Crédit : Emilie Plantard
Titre :Fabien Ozanne, commercial pour Tradysel
Crédit :Emilie Plantard
Un label Bio dans les tuyaux de l’Europe...
Dans les marais, les paludiers travaillent toujours à la main, en fonction de l’évaporation de l’eau de mer. Une méthode ancestrale bien différente du sel de mine, issu de gisements de l’est de l’Europe. Ce sont ces exploitants qui ont d’ailleurs demandé la possibilité d’une labellisation bio auprès de l’Europe. Les critères d’attribution sont toujours en débat mais ce projet fait peur aux paludiers, comme à Guérande où Fabien Ozanne représente le groupement Tradysel : "Nous on ne trouve pas que ce soit intéressant parce que notre méthode a déjà plus de 500 ans... Avant qu’il y ait une agriculture conventionnelle avec des produits de synthèse, il y avait déjà du sel de Guérande, et si l’agriculture s’est industrialisé, notre méthode est restée la même. Nous on travaille avec le vent, le soleil, l’eau de mer et la force physique. Alors la marque Nature et Progrès a un certain sens parce que derrière il y a de l’éthique, mais pour l’agriculture biologique, ça nous parait moins évident.

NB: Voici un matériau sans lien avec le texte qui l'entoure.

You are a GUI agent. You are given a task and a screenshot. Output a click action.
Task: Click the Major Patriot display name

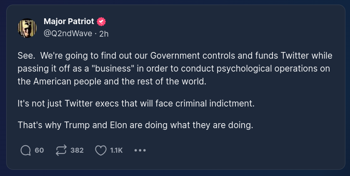tap(69, 22)
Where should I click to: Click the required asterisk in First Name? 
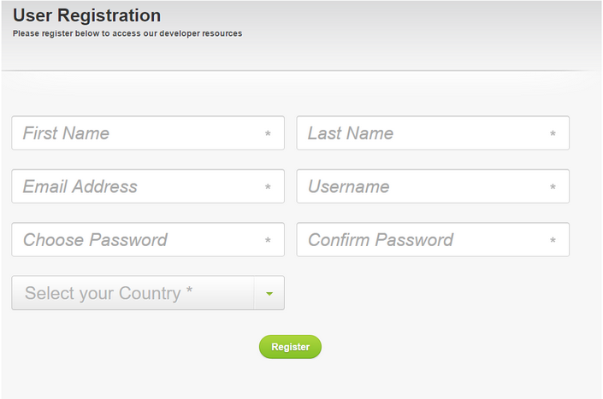point(268,133)
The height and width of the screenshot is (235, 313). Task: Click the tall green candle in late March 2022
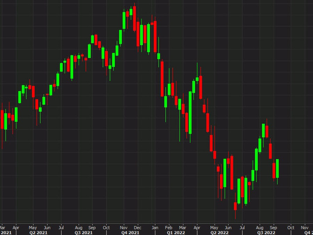click(190, 112)

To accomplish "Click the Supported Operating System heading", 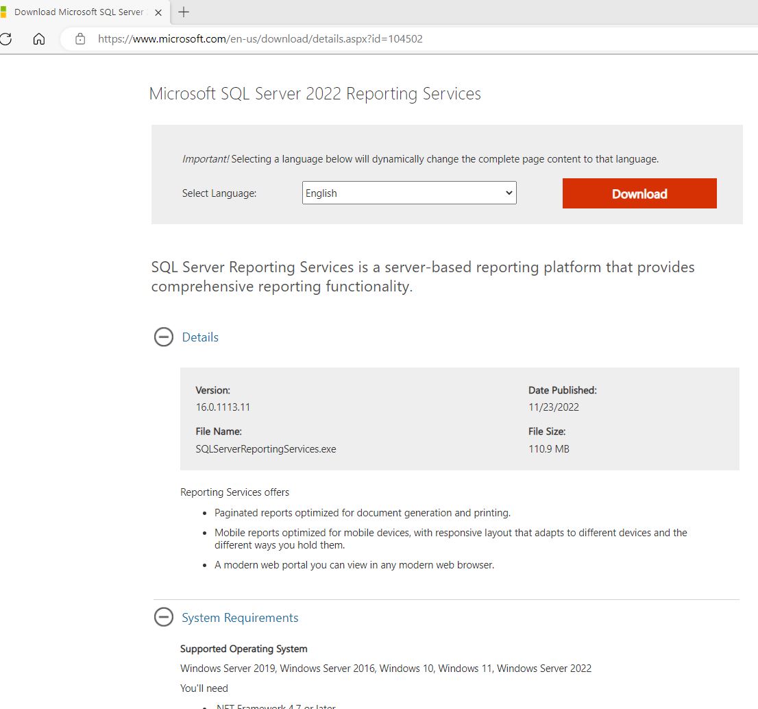I will pyautogui.click(x=243, y=649).
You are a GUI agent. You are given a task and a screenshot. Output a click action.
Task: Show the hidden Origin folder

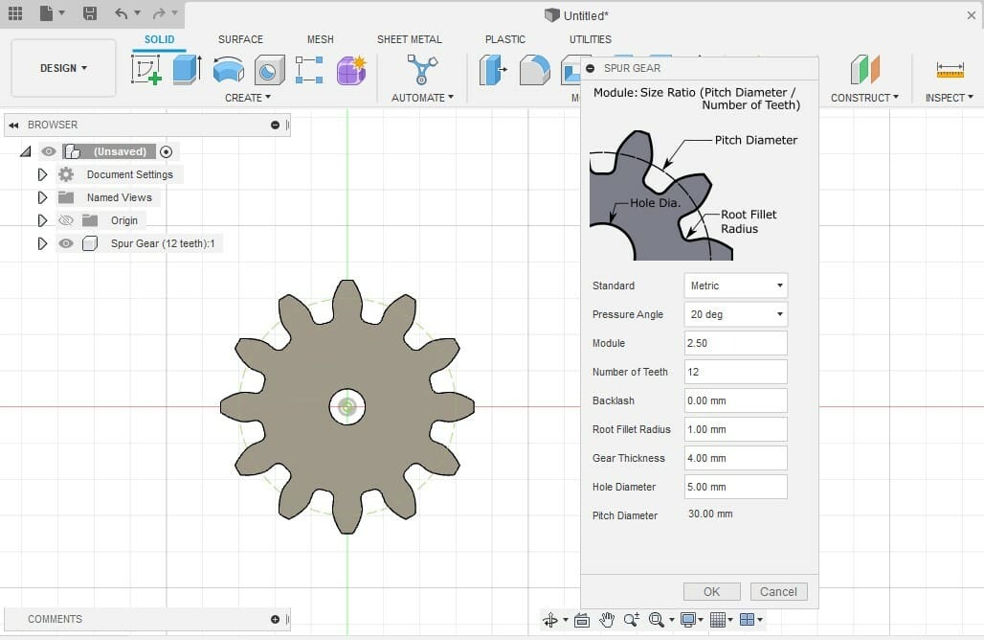pos(65,220)
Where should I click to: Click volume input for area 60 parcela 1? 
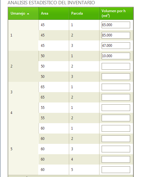pos(116,128)

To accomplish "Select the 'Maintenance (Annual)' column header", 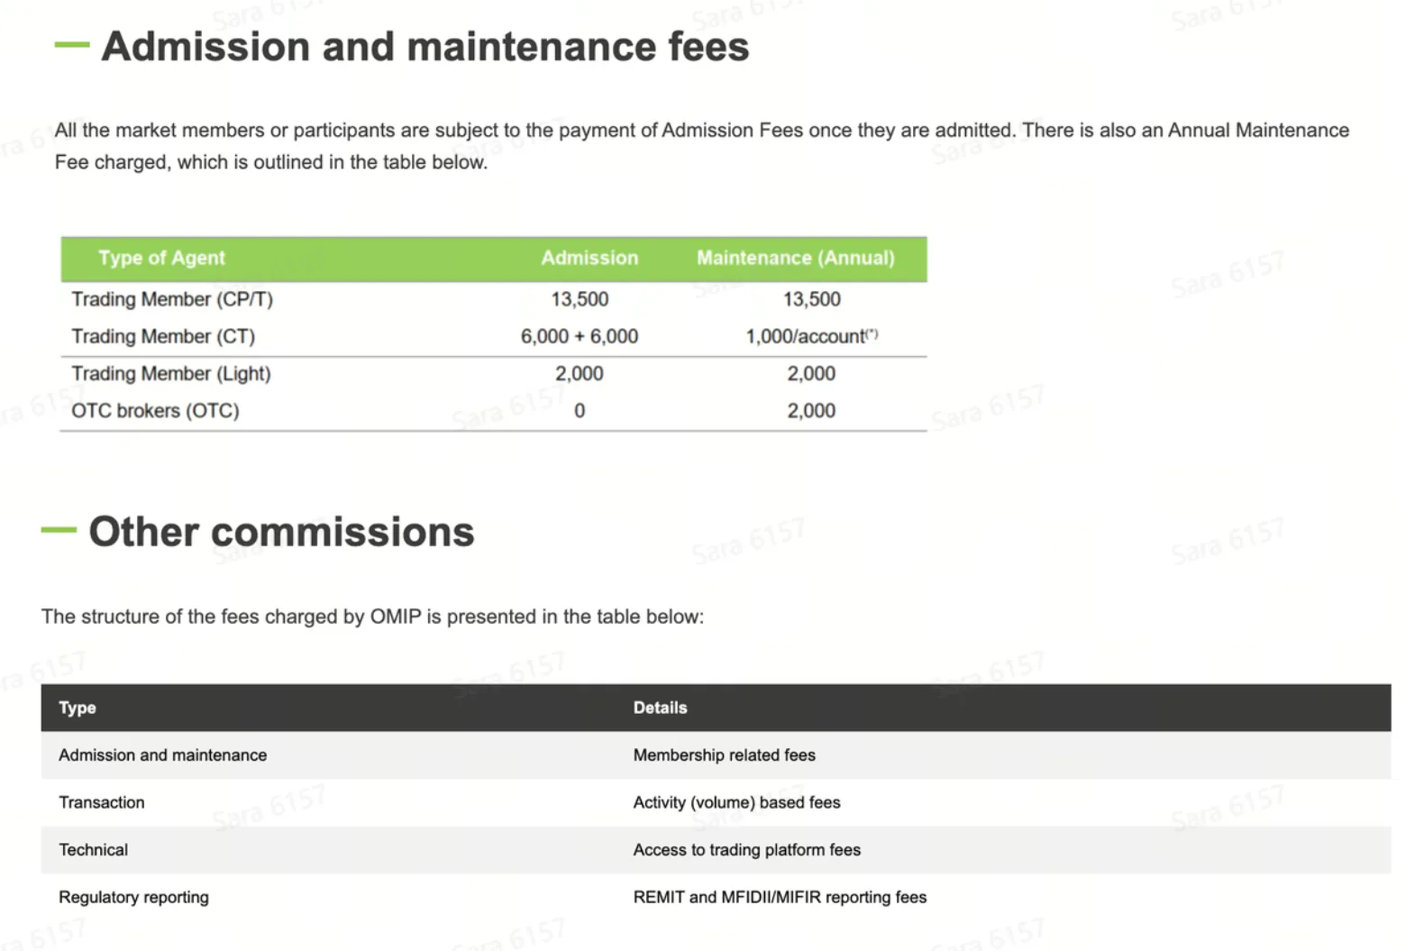I will click(796, 258).
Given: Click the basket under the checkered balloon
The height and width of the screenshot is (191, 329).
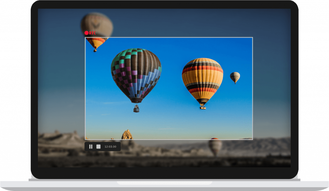Looking at the screenshot, I should [x=136, y=109].
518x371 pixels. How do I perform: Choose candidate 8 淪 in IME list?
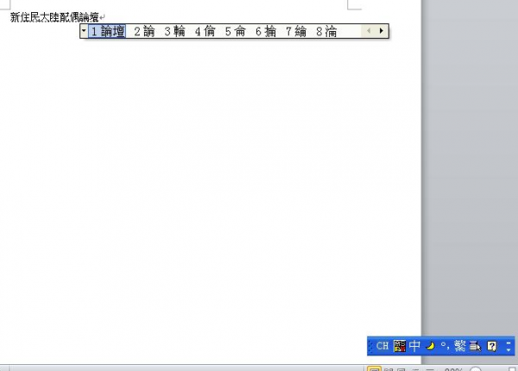pyautogui.click(x=325, y=31)
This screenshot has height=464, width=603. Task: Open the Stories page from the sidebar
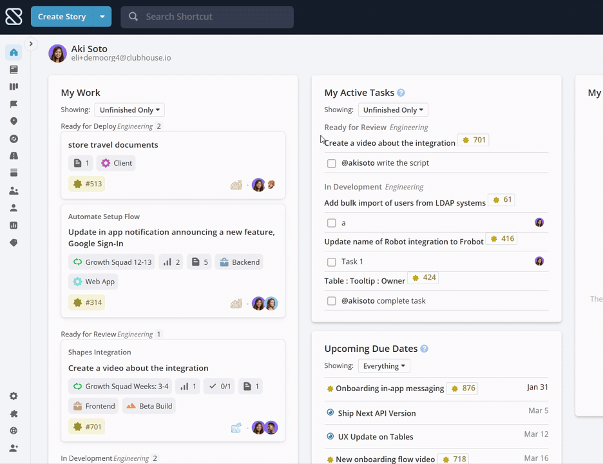pyautogui.click(x=14, y=70)
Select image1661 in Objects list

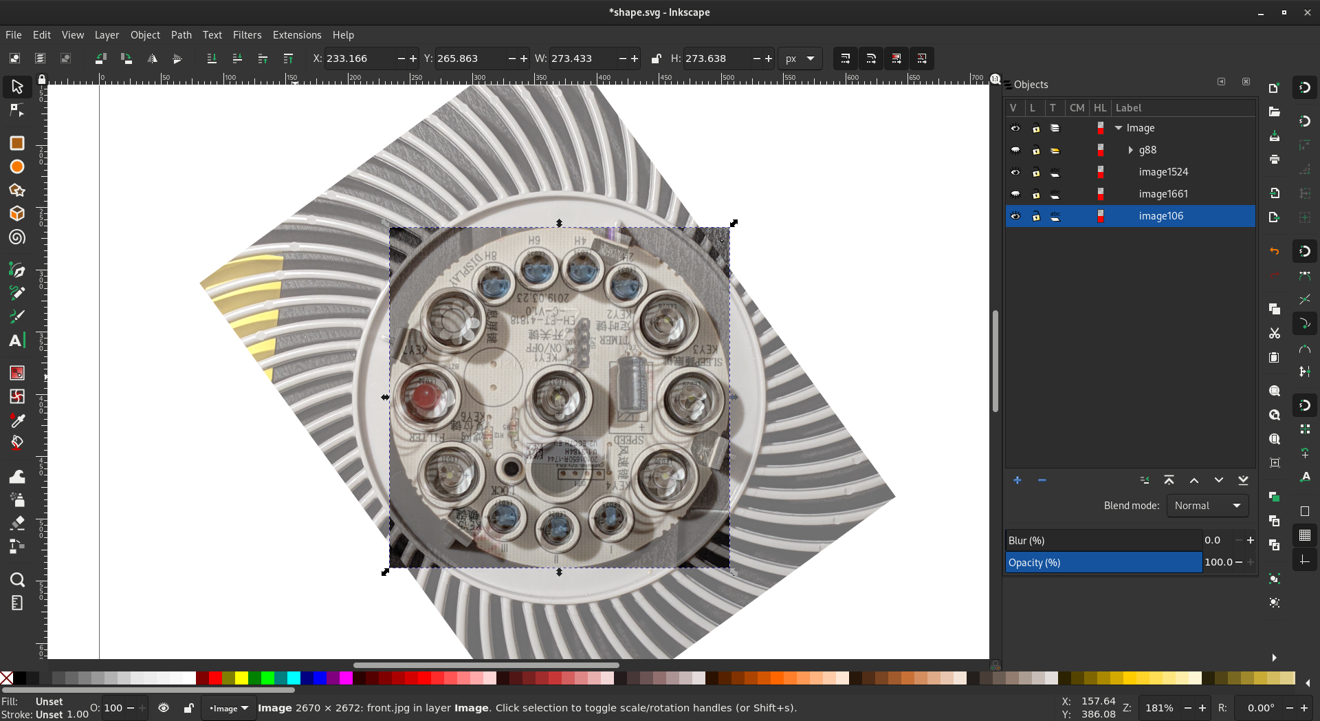(1163, 194)
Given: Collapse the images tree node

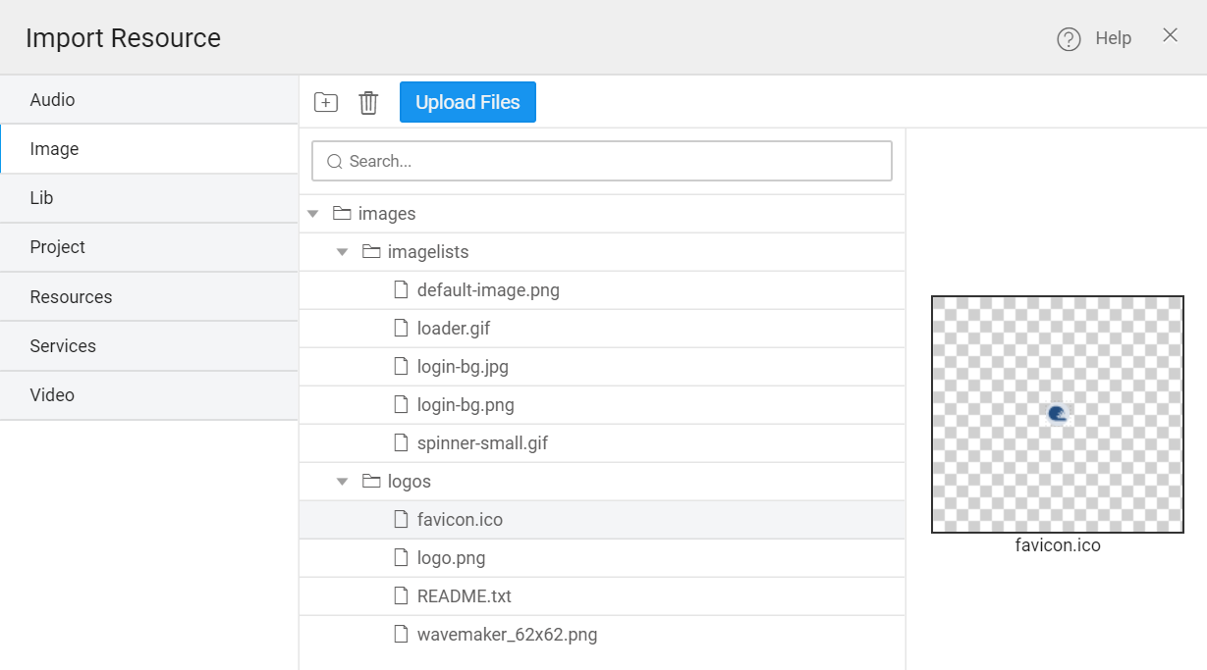Looking at the screenshot, I should [x=312, y=213].
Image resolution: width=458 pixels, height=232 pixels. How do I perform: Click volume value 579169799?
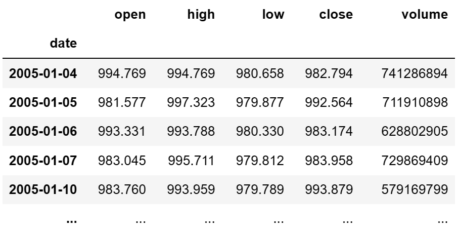tap(415, 189)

On risque d’être obligé de monter dans le train parce que certains producteurs vont le revendiquer et c‘est vrai qu’on voit de plus en plus de certifications dans l’alimentation mais je ne pense pas que ça ait beaucoup de sens."
Au niveau européen, le sel de Guérande bénéficie déjà d’une IGP, une Indication Géographique Protégée, garantissant la technique de récolte et la qualité de la production.
En juin, la commission de l’Agriculture du Parlement européen a voté le rejet de l'acte délégué définissant les types de sel pouvant porter la mention « sel biologique ». Le groupe des Socialistes et Démocrates, porté par le député européen nantais Christophe Clergeau, a appelé à voter contre cette proposition de rejet.